そんなおしゃべりや休息は許されない。タフシンの携帯電話にシレンから電話がかかってくる。どうして出ないの?としつこく、うるさい。
いつの間にか、タフシンは空港に来ていた。イスタンブール行きのフライトボードを眺めやる。
エンディングにかかる曲は、トルコ行進曲を変調にアレンジしたもの。その変調が超絶ハマる。
Q&Aは、監督ラミン・マタン、女優エズギ・チェリキ、プロデューサー エミネ・ユルドゥルムが登壇。
監督:ここ数年間、街のどこを見ても建築中で、それも自分達のインフラなどを考えもしないクレイジーな建築ラッシュ。この作品はイスタンブールに住んでこその発想だ。イスタンブールの人なら何千人もの人が実体験している。
男優のデニズ・ジュリオールについては、TVショーなどでよりも劇場でキャリアを築いた人。オーディションで採用した。93分、決して好ましいタイプのキャラクターではないのにみんなを引き付けてくれた。
元のタイトルは「ロンド」というタイトル。あちこちぐるぐる回っている。このあちこちぐるぐる回っているというのが、ジャック・タチの「プレイタイム」に影響を受けているのかもしれない。
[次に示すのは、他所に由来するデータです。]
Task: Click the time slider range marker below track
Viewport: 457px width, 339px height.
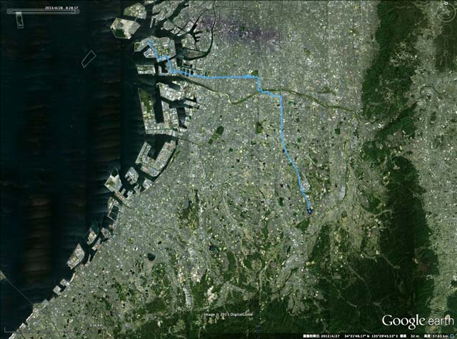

イスタンブールはメタファーである。人生の中で自分の道を失っていて、周りで起きていることにただただ巻き込まれ、流されている、それに対して自発的にどうしていいかわからない。逃げ出したいと思っている。イスタンブールでは、バーで6席あったらその内の5席ぐらいは「逃げ出したいよね」という会話をしているほどだ。
女優:シレンはこの中でも一番一貫性を持ったキャラクター。シレンのようにイスタンブールから逃れたいと思っている人は沢山いるが、実際にできる人は少ないのでシレンは特別な人。シレンが追い求めているのは、理想や夢。ファンタジーではない。ファンタジーとは違うものだとしている。
監督:街のカフェでタフシンを見知らぬ人が助けてくれるシーンがあるが、イスタンブールがそういう文化か?というと、答えはYESでありNOである。コミュニティ的な感覚は、トルコには残っているがイスタンブールにはあまり残っていない。カフェの人達は、昔の良きイスタンブールを装っている人達。一瞬手助けをしているような雰囲気なのに、次の瞬間に殴られている、そういう感じである。